## Problems to work on
1/ Answer these questions from the testimony on emergency evacuation of the visually impaired:
(a) In what year was Lighthouse International founded?
(b) Which three Age Related Eye Diseases does the testimony say often include vision field loss?
(c) Into what forms should the educational materials for building occupants be translated?
2/ According to the testimony on emergency evacuation of the visually impaired, why might relying on occupant self-referral fail to identify people with vision impairment?

## Document segment
== == ==

Joint hearing of Mental Health, Mental Retardation, Alcoholism, Drug Abuse &
Disability Services Committee, Aging Committee and Fire and Criminal Justice Services Committee
September 25th, 2008
Good Afternoon Chairperson Koppell, Arroyo, Martinez, Vacca and members of the committee. My name is Dr. Michael Dueñas. I serve as the Executive Director of Professional and Public Health Education at Lighthouse International and I am testifying on their behalf. Lighthouse International was founded in 1905 and is dedicated to preserving vision and to providing critically needed rehabilitation services, education, research and advocacy to help people of all ages overcome the challenges of vision loss. Lighthouse International has been a leader in vision healthcare for New Yorkers for more than 103 years. I thank you for the opportunity to testify before you today and to share with you Lighthouse's unique perspective as it relates to emergency evacuation of the visually impaired community (one that is currently estimated at 1 million, in the NYC area alone, and expected to double by 2020 as a result of changing demographics, our aging population and increased levels of chronic diseases such as diabetes and hypertension.) As you know events such as Hurricane Katrina, the midtown steam pipe explosion and most recently, Hurricane Ike, bring to light the importance of developing evacuation plans that address the needs of the visually impaired.
New York City's Emergency Action Plan is an important step in preparing buildings for evacuation scenarios. While it is a comprehensive plan, we offer the following suggestions to ensure that the needs of the visually impaired are further incorporated:
Identification of Visually Impaired Occupants
Identification of people with visual impairments is an important component of this plan. The more people identified prior to the occurrence of an emergency the better likelihood that one will be prepared for evacuation. As noted in subsection 8, the current plan relies on occupant self-referral for identification of special needs request. In the case of vision impairment, occupants may be socially isolated, fearful of disclosing vision impairment information or simply not fully aware of the vision demands of safe evacuation. Surveillance through survey and modifications to EPA drills could provide a more accurate assessment of actual need.
Training of Emergency Service and Building personnel
It is important to understand the proper procedures and protocol for guiding a person with visual impairment. This plan does not make reference to requiring any such training of building personnel or emergency service personnel. The likelihood that a person with visual impairment is also suffering from co-morbidity is high and furthers the need for training building personnel and emergency providers on proper techniques for guiding a person with visual impairment to safety.
Accessibility of educational materials
The emergency action plan makes reference to the preparation of educational materials for building occupants. Designed to familiarize occupants with the emergency action plan, this educational material must take into account building occupants who may be visually impaired and be translated into large print, Braille or other methods of accessibility for people with visual impairments.
Potential Vision Field Loss of Occupants
Of the four major Age Related Eye Diseases, three including; Glaucoma, Age-related Macular Degeneration (AMD) and Diabetic Retinopathy often include vision field loss, as well as vision acuity loss. The potential for the environment to change, as a result of an emergency situation, may have predictable adverse outcomes that can be avoided through advanced planning. Technologic advances in Way Finding together with Orientation and Mobility Training Techniques may be important elements to consider.
Potential for Non-Visually Impaired to become Visually Impaired
The possibility of non-visually impaired occupants becoming visually impaired, as a result of chemical release is real. The plan, in its current state, does not address the potential for a large percentage of building occupants becoming visually impaired or blind as a result of a natural or man made event.
In conclusion, Lighthouse International believes that our suggested considerations for enhancements to this rule have the capacity to further safety and protect the health of all occupants. The challenge of a comprehensive public health approach involves the detailed analysis of a triad of interrelationships including the Host (occupants), Agent (s), and the Environment. Issues related to vision impairment and blindness transcend all three. Lighthouse International, located here in NYC at 59th and Park, stands ready to assist you in meeting your overall objective of guarding the public's safety and health through supporting the incorporation of any of these suggested modifications to the existing rule or through engagement in enhancements to education contained within the rule.

== == ==

## Available data
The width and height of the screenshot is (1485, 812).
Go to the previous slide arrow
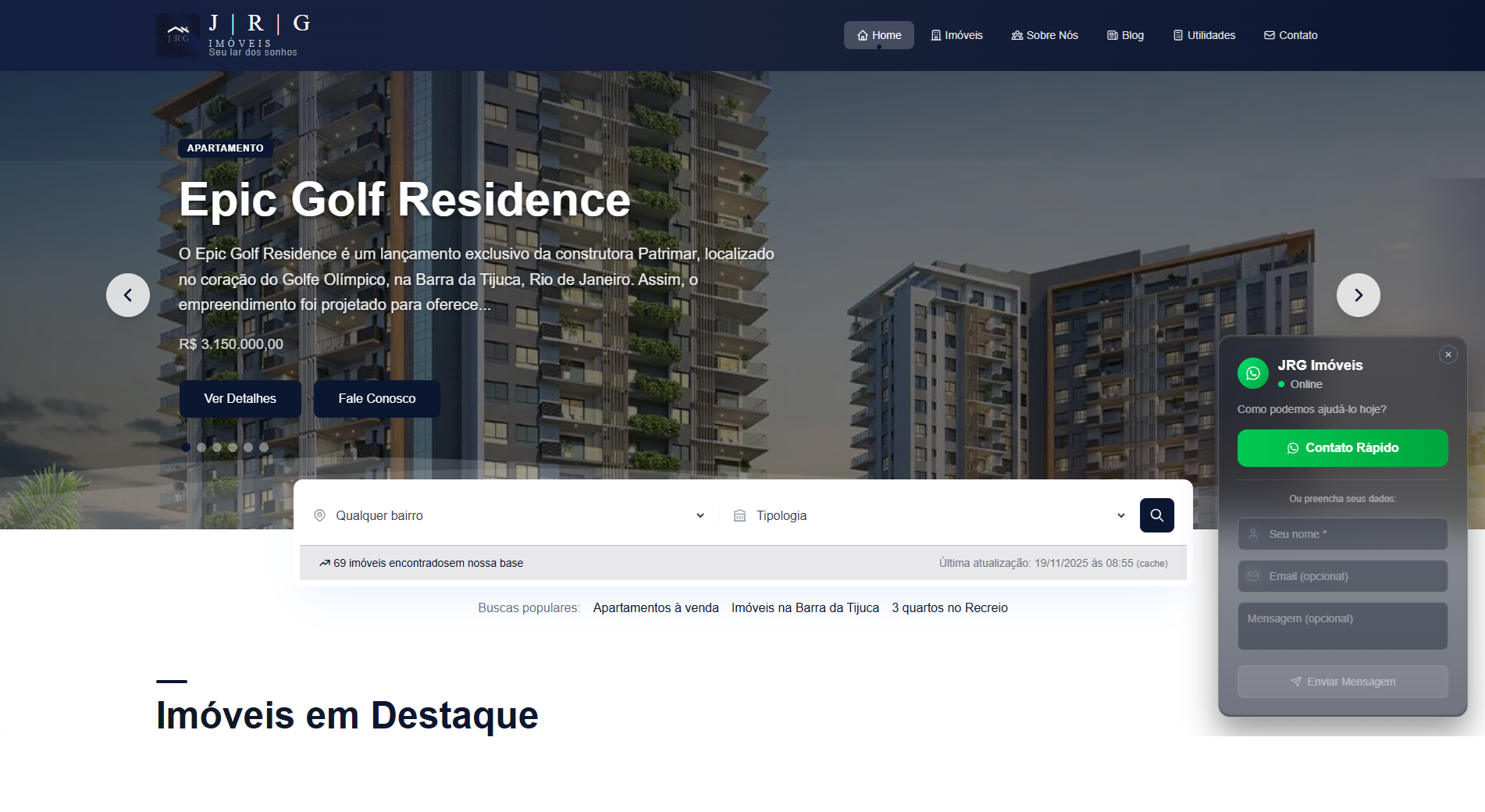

== == ==

## Your responses
1/
(a) 1905
(b) Glaucoma, Age-related Macular Degeneration (AMD) and Diabetic Retinopathy
(c) Large print, Braille or other methods of accessibility for people with visual impairments

2/ Occupants with vision impairment may be socially isolated or fearful of disclosing their vision impairment. They may also not be fully aware of the vision demands of a safe evacuation, so they may never come forward with a special needs request.